Officials at top Indonesian tin exporter state-owned PT Timah have declared force majeure and ceased exports blaming new government trading rules, dealing a decisive setback to Jakarta’s attempts to boost the nation's influence as one of the world’s No. 1 producer of the metal.

Other companies, meanwhile, have also ceased exports as PT Timah has pressured policy makers to overhaul laws mandating that domestic producers trade on a local exchange — a move aimed at allowing Indonesia to establish its own benchmark pricing.

Indonesia tin producers are already stuck with an ingot ban of less than 99.9% purity introduced earlier in Q3 to boost export values. The country’s refined shipments have also hit an 11-month low of 6,465 tons, also in Q3, amid an inability by producers to meet new purity levels; consequently, Chinese buyers have looked elsewhere for preferred low-grade tin.

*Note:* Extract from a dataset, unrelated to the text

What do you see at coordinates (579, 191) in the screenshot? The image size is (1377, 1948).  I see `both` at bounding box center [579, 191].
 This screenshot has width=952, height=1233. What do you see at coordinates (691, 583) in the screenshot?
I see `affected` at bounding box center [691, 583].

The new rule forces Indonesia's 47 registered tin ingot exporters to trade on a domestic exchange before shipping material abroad. PT Timah represents 30% of Indonesia's total refined tin exports, which rose almost 3% last year to 98,817 metric tons.

Though force majeure almost always applies to acts of nature, the producer recently changed its contract terms to apply under Indonesian law; the company, however, included a clause stipulating that it could call force majeure if regulator changes affected their usual shipments.